> Your task
Repeat each record below exactly as given.
:: Records for the task ::
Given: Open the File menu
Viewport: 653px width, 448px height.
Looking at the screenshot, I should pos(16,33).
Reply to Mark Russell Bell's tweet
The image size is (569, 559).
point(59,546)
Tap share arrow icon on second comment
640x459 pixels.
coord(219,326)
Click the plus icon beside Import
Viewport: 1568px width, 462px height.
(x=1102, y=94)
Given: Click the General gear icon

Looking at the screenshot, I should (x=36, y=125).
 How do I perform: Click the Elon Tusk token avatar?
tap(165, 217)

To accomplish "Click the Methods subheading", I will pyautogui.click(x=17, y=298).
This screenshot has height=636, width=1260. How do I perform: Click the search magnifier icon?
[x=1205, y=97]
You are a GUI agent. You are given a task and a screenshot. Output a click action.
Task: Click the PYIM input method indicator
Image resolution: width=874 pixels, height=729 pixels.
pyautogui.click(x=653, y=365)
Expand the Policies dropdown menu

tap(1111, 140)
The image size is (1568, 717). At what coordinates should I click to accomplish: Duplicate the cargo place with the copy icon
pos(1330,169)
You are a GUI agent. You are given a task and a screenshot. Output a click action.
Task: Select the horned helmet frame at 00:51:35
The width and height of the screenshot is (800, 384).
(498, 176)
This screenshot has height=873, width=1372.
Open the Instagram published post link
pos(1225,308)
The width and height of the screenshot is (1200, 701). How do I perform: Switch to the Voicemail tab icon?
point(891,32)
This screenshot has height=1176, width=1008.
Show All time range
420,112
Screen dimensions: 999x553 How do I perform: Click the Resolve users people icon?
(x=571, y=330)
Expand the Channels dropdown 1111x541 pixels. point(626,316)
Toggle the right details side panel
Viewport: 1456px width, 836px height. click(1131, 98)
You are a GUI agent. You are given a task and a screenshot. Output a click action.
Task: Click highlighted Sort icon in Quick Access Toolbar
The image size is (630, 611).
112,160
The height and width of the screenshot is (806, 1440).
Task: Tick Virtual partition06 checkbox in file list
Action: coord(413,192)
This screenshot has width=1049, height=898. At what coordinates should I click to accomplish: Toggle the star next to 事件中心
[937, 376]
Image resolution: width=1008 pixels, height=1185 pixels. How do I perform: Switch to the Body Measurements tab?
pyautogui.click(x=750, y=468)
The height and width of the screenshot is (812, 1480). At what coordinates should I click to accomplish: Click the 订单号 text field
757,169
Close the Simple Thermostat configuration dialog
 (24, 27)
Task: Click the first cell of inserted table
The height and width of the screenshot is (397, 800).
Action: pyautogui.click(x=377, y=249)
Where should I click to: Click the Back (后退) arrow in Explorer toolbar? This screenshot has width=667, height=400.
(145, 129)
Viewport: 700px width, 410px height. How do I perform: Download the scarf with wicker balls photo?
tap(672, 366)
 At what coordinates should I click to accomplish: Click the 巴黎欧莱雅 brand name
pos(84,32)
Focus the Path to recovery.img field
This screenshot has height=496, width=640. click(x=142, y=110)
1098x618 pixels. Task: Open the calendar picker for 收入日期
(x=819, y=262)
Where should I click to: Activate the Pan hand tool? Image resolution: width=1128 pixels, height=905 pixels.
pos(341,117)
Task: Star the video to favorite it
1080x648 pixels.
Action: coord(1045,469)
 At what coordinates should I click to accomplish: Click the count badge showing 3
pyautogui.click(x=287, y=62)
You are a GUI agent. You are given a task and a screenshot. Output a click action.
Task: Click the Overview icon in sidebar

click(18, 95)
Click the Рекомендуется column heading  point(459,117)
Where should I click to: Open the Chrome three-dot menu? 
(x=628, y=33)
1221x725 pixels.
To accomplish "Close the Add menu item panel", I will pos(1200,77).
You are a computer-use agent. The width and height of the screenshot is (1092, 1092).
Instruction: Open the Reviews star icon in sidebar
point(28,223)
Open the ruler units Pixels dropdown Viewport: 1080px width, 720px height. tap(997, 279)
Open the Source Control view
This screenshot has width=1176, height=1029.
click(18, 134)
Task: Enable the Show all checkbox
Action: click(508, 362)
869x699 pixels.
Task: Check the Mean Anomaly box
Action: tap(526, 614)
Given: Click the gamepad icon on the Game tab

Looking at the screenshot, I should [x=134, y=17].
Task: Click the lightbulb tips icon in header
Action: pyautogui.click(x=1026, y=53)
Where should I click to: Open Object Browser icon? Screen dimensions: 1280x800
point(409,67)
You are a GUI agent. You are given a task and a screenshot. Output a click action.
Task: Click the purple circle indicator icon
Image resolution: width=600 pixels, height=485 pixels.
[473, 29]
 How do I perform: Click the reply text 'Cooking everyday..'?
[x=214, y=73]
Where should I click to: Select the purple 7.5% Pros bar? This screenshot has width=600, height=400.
:::
> Reply
Given: Open the File menu
Viewport: 653px width, 448px height.
Looking at the screenshot, I should pos(16,33).
Reply to Mark Russell Bell's tweet
The image size is (569, 559).
point(59,546)
Tap share arrow icon on second comment
640x459 pixels.
coord(219,326)
Click the plus icon beside Import
Viewport: 1568px width, 462px height.
(x=1102, y=94)
Given: Click the General gear icon

Looking at the screenshot, I should (x=36, y=125).
 How do I perform: Click the Elon Tusk token avatar?
tap(165, 217)

To accomplish "Click the Methods subheading", I will pyautogui.click(x=17, y=298).
This screenshot has height=636, width=1260. How do I perform: Click the search magnifier icon?
[x=1205, y=97]
You are a GUI agent. You are given a task and a screenshot. Output a click action.
Task: Click the PYIM input method indicator
Image resolution: width=874 pixels, height=729 pixels.
pyautogui.click(x=653, y=365)
Expand the Policies dropdown menu

tap(1111, 140)
The image size is (1568, 717). At what coordinates should I click to accomplish: Duplicate the cargo place with the copy icon
pos(1330,169)
You are a GUI agent. You are given a task and a screenshot. Output a click action.
Task: Select the horned helmet frame at 00:51:35
The width and height of the screenshot is (800, 384).
(498, 176)
This screenshot has height=873, width=1372.
Open the Instagram published post link
pos(1225,308)
The width and height of the screenshot is (1200, 701). How do I perform: Switch to the Voicemail tab icon?
point(891,32)
This screenshot has height=1176, width=1008.
Show All time range
420,112
Screen dimensions: 999x553 How do I perform: Click the Resolve users people icon?
(x=571, y=330)
Expand the Channels dropdown 1111x541 pixels. point(626,316)
Toggle the right details side panel
Viewport: 1456px width, 836px height. click(1131, 98)
You are a GUI agent. You are given a task and a screenshot. Output a click action.
Task: Click highlighted Sort icon in Quick Access Toolbar
The image size is (630, 611).
112,160
The height and width of the screenshot is (806, 1440).
Task: Tick Virtual partition06 checkbox in file list
Action: coord(413,192)
This screenshot has width=1049, height=898. At what coordinates should I click to accomplish: Toggle the star next to 事件中心
[937, 376]
Image resolution: width=1008 pixels, height=1185 pixels. How do I perform: Switch to the Body Measurements tab?
pyautogui.click(x=750, y=468)
The height and width of the screenshot is (812, 1480). At what coordinates should I click to accomplish: Click the 订单号 text field
757,169
Close the Simple Thermostat configuration dialog
 (24, 27)
Task: Click the first cell of inserted table
The height and width of the screenshot is (397, 800).
Action: pyautogui.click(x=377, y=249)
Where should I click to: Click the Back (后退) arrow in Explorer toolbar? This screenshot has width=667, height=400.
(145, 129)
Viewport: 700px width, 410px height. How do I perform: Download the scarf with wicker balls photo?
tap(672, 366)
 At what coordinates should I click to accomplish: Click the 巴黎欧莱雅 brand name
pos(84,32)
Focus the Path to recovery.img field
This screenshot has height=496, width=640. click(x=142, y=110)
1098x618 pixels. Task: Open the calendar picker for 收入日期
(x=819, y=262)
Where should I click to: Activate the Pan hand tool? Image resolution: width=1128 pixels, height=905 pixels.
pos(341,117)
Task: Star the video to favorite it
1080x648 pixels.
Action: coord(1045,469)
 At what coordinates should I click to accomplish: Click the count badge showing 3
pyautogui.click(x=287, y=62)
You are a GUI agent. You are given a task and a screenshot. Output a click action.
Task: Click the Overview icon in sidebar

click(18, 95)
Click the Рекомендуется column heading  point(459,117)
Where should I click to: Open the Chrome three-dot menu? 
(x=628, y=33)
1221x725 pixels.
To accomplish "Close the Add menu item panel", I will pos(1200,77).
You are a computer-use agent. The width and height of the screenshot is (1092, 1092).
Instruction: Open the Reviews star icon in sidebar
point(28,223)
Open the ruler units Pixels dropdown Viewport: 1080px width, 720px height. tap(997, 279)
Open the Source Control view
This screenshot has width=1176, height=1029.
click(18, 134)
Task: Enable the Show all checkbox
Action: click(508, 362)
869x699 pixels.
Task: Check the Mean Anomaly box
Action: tap(526, 614)
Given: Click the gamepad icon on the Game tab

Looking at the screenshot, I should [x=134, y=17].
Task: Click the lightbulb tips icon in header
Action: pyautogui.click(x=1026, y=53)
Where should I click to: Open Object Browser icon? Screen dimensions: 1280x800
point(409,67)
You are a GUI agent. You are given a task and a screenshot. Output a click action.
Task: Click the purple circle indicator icon
Image resolution: width=600 pixels, height=485 pixels.
[473, 29]
 How do I perform: Click the reply text 'Cooking everyday..'?
[x=214, y=73]
Where should I click to: Select the purple 7.5% Pros bar? This screenshot has width=600, height=400.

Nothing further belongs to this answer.